At Clothology:135, we find that it is not only important to have a beautiful outer style but an inner one as well. This means that we have decided to be more active in our local community.
Because of this decision we are starting our GIVING WITH STYLE program. Every month we will have our very own customers submit someone who they feel are deserving of financial support with an explanation of why or what has thrown at them. Please send this to clothology:135@gmail.com with the recipient’s contact information by the 20th of each month. We will then select someone who we feel could use a gift of encouragement. This gift will be 10% of one week’s sales. That includes both online and in store purchases.

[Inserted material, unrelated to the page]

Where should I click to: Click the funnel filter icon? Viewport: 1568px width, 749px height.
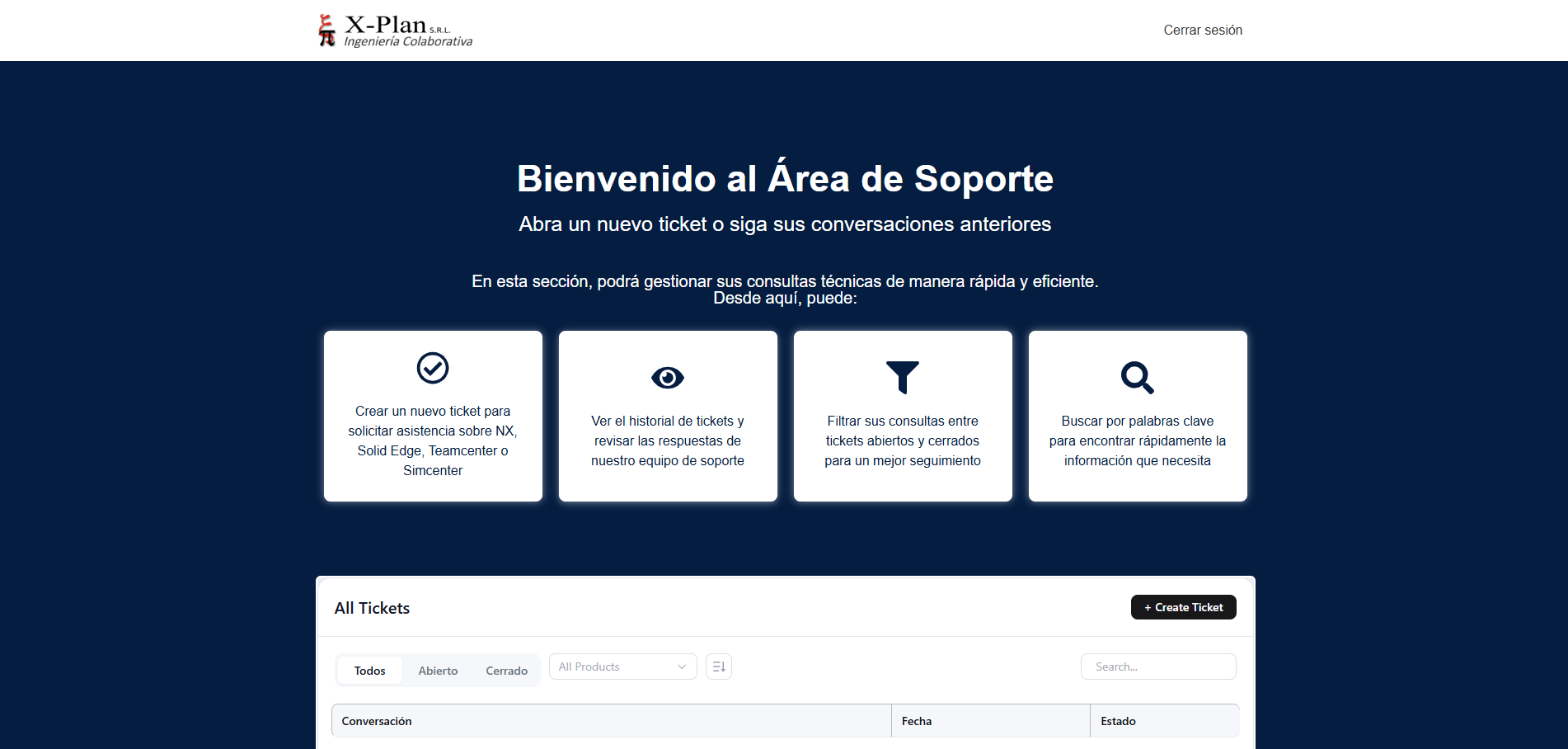point(902,377)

Since this is the first month we are doing this program, and no submissions have been made, we decide to pick someone who we feel is deserving. So this month’s Recipient is little Marshall Ray Weiler and his family! Marshall Ray Weiler is a miracle baby. Even before he was born he demonstrated resilience. In December 2016, he was diagnosed with Myelomeningocele Spina Bifida at the L3/L4 area of his spine at 21 weeks gestation. On January 4th, 2017 he (and his mother, Sarah) received fetal surgery for spinal repair in utero at Mott’s Children Hospital in Ann Arbor Michigan. He was born at 35 weeks gestation and spent two weeks in the NICU. Marshall was noted to have spina bifida neurogenic bowel amd bladder, clubbed feet, and hydrocephalus. Prognosis for movement of his lower extremities was fair. He was otherwise a healthy happy baby and was welcomed home to Illinois by his big sister and brother.

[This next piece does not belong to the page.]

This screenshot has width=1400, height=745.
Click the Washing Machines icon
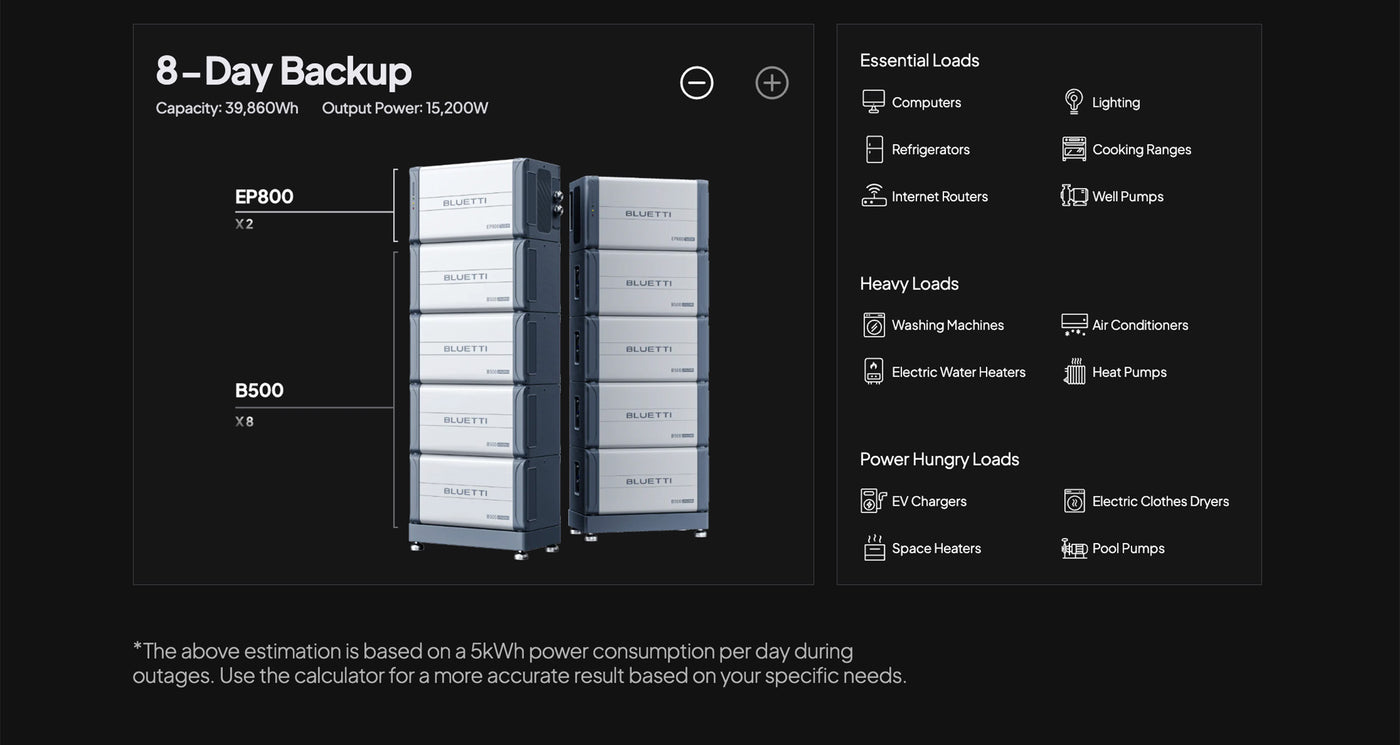[x=874, y=325]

Marshall, now two, has had ongoing physical and occupational therapy and has made great gains toward mobility. The fetal surgery likely prevented further damage to his spinal cord and brain. However, he has undergone multiple surgeries including the placement of a PV shunt to prevent inter-cranial pressure from the hydrocephalus, and bilateral tenatomy for clubbed feet. He utilizes a wheelchair and a stander to engage in activities. He recently got HKFO’s (braces from the hip down) to assist in standing and practicing movement with a walker. Intensive therapy will be important for him to continue striving for independence.
Marshall and his family live in rural southeastern Illinois and has to regularly travel to St. Louis for specialized medical care. The cost of travel and medical expenses is ongoing and likely continue across his lifespan.

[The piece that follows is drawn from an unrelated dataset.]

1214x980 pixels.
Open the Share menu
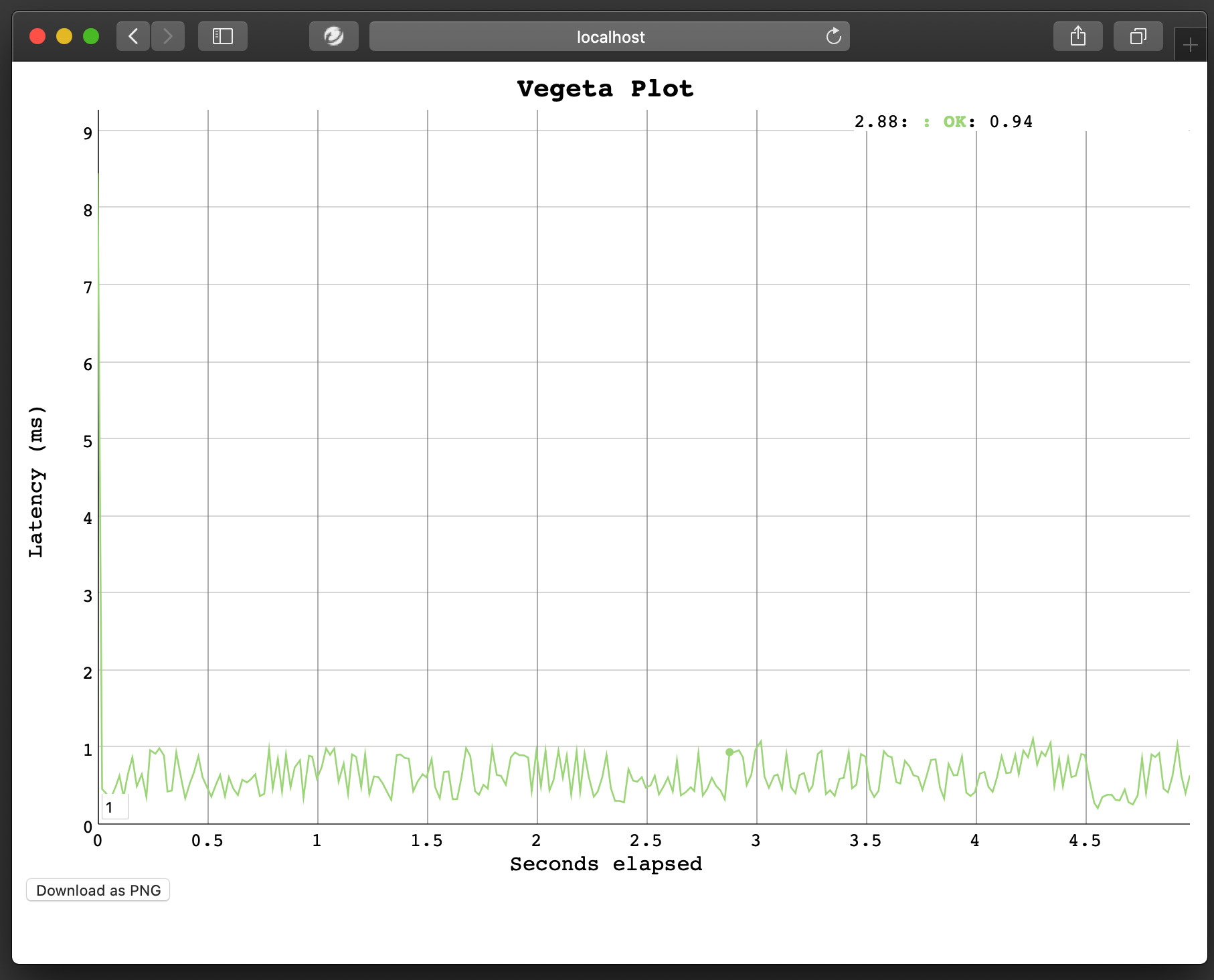click(1077, 36)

Ironically, Marshall’s parents both work as therapists. Daniel is a physical therapist assistant and Sarah is a speech-language Pathologist. They both work hard to help their son when they aren’t helping others reach their therapy goals. With having two other children, it is a challenge to juggle all of the scheduling and financial demands of Marshall’s medical care. However, with family and community support, they strive to provide the most for all three of their kids.